Elsewhere, private equity investors are set to re-emerge once the economic outlook becomes more certain and the cost of debt and financing retreats. 

Knight Frank found that more capital from institutional investors exited the sector than was invested, in part due to the upward movement in gilts, uncertainty regarding interest rates, compliance to meet new fire and safety regulations, as well as ESG criteria becoming “far more rigorous”. 

Where fixed-income, budget hotels stock transacted, these transactions were almost exclusively from cash buyers, “motivated by their long-income, and often possessing some knowledge or attachment to the local market”. These buyers have been a combination of private buyers, family offices and leading hotel owners and operators.

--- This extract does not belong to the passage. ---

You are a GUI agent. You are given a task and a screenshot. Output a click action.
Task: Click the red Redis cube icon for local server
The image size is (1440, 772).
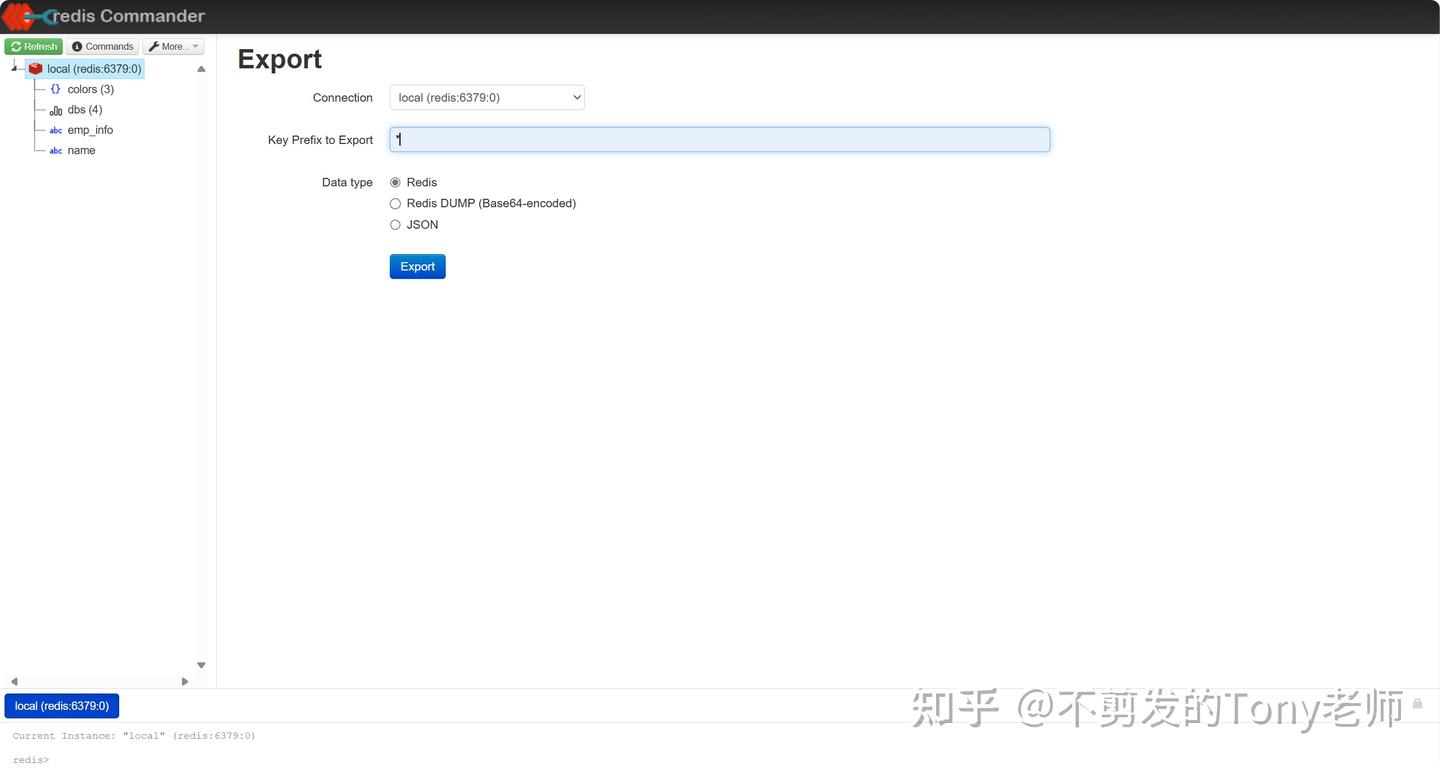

Knight Frank said it anticipates that the next six months should see “more robust” levels of investment activity, with several hotel deals known to be under offer. It warned that the level of activity will still depend on how much further tightening of monetary policy is required in the short-term. 

Philippa Goldstein, senior analyst, Hotels and Leisure at Knight Frank, said: “With the continued rise of interest rates, this has created upward pressure on yield requirements, but with greater resistance than compared to other property sectors. Hotel room rates, particularly in London, are keeping pace with inflation and with robust levels of trading, where cashflows have increased, this is helping to limit the negative effect on value.” 

Henry Jackson, head of Hotel Agency and Partner at Knight Frank, added: “Movement in pricing provides opportunity for buyer and seller price expectations to be realigned and further incentivises other types of investors to enter the market. 

“HNWI and family offices are certainly becoming more active in the sector and with the increasing cost of debt finance they can outbid other types of buyers. Where assets have been operating exceptionally well, we are seeing competitively priced assets attract multiple strong offers, proof that capital is readily available where investors can see value.”